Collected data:

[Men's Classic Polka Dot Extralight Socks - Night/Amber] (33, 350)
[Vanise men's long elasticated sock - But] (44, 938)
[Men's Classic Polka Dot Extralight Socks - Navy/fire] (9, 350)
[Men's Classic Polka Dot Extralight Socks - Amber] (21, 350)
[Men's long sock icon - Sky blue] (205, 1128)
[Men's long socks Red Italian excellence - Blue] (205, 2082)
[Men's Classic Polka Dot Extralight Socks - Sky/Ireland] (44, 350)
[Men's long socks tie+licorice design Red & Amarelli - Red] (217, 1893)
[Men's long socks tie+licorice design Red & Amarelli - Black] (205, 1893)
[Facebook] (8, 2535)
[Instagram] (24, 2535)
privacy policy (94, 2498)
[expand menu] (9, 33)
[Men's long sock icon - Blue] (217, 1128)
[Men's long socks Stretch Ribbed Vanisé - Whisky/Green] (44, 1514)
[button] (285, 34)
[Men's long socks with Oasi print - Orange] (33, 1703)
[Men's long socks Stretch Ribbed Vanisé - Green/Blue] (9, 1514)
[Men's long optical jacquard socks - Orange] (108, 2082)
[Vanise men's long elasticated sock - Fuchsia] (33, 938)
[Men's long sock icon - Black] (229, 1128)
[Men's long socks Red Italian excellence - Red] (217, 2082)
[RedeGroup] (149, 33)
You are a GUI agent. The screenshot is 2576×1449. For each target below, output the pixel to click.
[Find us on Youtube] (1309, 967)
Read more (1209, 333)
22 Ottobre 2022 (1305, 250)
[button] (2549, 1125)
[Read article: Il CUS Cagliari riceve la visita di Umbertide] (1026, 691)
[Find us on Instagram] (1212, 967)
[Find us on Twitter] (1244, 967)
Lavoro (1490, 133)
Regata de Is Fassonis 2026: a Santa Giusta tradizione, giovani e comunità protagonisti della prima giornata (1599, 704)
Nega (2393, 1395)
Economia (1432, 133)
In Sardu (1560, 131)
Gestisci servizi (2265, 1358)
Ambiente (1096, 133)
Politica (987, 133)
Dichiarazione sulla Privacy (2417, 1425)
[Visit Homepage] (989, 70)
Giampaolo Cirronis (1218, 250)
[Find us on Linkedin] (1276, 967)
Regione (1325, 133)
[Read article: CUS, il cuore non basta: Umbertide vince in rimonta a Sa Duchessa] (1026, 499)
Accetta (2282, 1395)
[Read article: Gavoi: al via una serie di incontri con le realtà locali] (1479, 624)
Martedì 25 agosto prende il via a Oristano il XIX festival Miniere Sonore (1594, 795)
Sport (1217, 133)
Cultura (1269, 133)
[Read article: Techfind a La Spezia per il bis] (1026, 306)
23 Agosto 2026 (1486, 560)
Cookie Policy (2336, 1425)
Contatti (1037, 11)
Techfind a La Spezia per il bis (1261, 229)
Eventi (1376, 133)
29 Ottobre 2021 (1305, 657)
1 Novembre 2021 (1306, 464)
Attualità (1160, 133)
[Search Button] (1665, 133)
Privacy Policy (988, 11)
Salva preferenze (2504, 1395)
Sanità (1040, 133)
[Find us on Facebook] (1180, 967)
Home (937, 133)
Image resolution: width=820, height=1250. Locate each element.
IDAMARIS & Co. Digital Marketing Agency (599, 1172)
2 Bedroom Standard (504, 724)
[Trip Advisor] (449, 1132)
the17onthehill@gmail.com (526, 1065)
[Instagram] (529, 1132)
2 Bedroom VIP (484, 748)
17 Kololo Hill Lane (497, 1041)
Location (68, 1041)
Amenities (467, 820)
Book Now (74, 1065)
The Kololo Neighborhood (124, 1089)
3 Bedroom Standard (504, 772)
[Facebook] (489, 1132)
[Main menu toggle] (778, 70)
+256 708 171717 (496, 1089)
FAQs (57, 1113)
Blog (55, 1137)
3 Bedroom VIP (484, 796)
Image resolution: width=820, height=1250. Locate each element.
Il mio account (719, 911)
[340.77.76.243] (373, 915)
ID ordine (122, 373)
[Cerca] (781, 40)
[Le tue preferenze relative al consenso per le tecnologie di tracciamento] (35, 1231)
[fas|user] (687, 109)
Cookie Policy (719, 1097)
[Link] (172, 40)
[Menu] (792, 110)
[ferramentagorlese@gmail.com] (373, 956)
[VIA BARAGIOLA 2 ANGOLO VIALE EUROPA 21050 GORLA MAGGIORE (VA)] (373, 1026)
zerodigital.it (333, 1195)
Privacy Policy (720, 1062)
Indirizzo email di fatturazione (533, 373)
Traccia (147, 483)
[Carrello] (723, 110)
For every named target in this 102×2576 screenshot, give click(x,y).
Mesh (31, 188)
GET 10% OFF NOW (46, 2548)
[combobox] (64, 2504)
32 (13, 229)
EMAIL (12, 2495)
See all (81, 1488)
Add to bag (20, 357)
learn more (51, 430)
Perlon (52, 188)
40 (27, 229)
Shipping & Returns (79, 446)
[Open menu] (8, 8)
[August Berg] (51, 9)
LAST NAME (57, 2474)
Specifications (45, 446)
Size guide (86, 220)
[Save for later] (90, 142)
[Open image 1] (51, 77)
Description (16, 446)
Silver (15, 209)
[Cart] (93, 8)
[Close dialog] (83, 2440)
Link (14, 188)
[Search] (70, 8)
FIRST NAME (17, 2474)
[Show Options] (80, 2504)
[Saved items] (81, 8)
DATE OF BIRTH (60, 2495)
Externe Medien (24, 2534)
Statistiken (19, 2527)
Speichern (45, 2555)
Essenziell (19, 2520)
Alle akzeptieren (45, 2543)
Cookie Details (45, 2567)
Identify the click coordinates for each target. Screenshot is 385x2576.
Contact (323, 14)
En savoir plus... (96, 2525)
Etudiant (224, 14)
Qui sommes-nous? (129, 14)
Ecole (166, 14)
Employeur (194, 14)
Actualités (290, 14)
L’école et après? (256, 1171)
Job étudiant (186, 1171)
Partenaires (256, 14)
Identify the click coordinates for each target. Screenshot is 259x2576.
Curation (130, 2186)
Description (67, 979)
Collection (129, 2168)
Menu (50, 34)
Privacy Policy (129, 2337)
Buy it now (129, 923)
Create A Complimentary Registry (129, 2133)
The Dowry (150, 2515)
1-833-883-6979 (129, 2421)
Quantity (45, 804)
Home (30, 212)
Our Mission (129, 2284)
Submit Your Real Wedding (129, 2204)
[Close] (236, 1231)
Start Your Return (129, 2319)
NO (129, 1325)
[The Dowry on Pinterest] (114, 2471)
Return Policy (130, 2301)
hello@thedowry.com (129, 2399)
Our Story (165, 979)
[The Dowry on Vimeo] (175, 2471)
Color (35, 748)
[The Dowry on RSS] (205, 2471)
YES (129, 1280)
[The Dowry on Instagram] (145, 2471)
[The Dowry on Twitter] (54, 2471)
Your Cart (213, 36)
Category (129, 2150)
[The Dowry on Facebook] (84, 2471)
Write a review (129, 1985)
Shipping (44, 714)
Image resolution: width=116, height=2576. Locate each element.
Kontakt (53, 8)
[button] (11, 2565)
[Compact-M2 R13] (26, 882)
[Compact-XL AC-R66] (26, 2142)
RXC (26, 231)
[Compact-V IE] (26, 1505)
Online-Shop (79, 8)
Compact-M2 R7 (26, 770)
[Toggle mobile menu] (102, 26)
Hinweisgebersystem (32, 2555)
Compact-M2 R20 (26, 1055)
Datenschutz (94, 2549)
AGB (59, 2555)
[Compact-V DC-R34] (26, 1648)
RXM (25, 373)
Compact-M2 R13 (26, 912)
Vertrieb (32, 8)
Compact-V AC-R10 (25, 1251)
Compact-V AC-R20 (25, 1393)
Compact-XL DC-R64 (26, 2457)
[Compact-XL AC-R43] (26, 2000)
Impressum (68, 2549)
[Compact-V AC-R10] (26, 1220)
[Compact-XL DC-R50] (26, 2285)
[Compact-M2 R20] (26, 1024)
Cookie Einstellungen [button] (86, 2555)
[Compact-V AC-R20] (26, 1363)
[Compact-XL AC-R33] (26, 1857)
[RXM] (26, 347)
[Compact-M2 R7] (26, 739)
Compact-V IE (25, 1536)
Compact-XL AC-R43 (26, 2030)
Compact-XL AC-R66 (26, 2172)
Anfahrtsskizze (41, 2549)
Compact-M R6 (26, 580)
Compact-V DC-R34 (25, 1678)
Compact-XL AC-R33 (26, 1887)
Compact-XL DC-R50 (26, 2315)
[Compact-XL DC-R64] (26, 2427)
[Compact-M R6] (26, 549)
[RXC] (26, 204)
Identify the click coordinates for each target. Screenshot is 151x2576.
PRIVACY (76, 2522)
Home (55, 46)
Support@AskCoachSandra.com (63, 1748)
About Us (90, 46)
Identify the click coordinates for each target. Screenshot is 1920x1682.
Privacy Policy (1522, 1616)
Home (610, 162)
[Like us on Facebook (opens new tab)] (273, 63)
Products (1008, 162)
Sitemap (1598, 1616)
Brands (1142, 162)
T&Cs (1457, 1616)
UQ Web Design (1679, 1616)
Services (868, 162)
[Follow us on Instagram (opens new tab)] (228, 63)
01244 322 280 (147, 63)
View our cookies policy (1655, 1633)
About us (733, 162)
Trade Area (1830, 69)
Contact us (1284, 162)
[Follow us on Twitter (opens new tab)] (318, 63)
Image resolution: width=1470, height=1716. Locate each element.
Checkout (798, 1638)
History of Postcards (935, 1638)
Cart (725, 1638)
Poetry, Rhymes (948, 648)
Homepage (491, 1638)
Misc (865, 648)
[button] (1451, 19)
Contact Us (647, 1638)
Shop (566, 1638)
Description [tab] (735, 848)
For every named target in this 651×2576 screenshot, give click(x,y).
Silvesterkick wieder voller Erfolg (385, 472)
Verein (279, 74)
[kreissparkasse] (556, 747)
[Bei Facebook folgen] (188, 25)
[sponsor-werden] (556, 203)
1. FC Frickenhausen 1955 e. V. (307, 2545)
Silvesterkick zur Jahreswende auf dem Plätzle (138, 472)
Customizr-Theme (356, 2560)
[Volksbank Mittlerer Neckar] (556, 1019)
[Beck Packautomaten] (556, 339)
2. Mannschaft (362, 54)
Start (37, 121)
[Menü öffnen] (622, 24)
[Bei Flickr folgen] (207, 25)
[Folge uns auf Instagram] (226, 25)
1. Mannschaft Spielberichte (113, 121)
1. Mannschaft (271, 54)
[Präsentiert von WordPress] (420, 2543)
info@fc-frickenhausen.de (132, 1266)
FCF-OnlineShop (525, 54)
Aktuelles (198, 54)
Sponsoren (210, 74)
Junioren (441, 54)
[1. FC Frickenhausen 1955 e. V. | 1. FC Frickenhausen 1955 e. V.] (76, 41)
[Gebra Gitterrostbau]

About this task: Please copy the lines above from the line with "Screenshot is 385x2576." up to and including the line with "Screenshot is 259x2576.", exactly as written and with nothing else.

The completed task:
Identify the click coordinates for each target. Screenshot is 385x2576.
Contact (323, 14)
En savoir plus... (96, 2525)
Etudiant (224, 14)
Qui sommes-nous? (129, 14)
Ecole (166, 14)
Employeur (194, 14)
Actualités (290, 14)
L’école et après? (256, 1171)
Job étudiant (186, 1171)
Partenaires (256, 14)
Identify the click coordinates for each target. Screenshot is 259x2576.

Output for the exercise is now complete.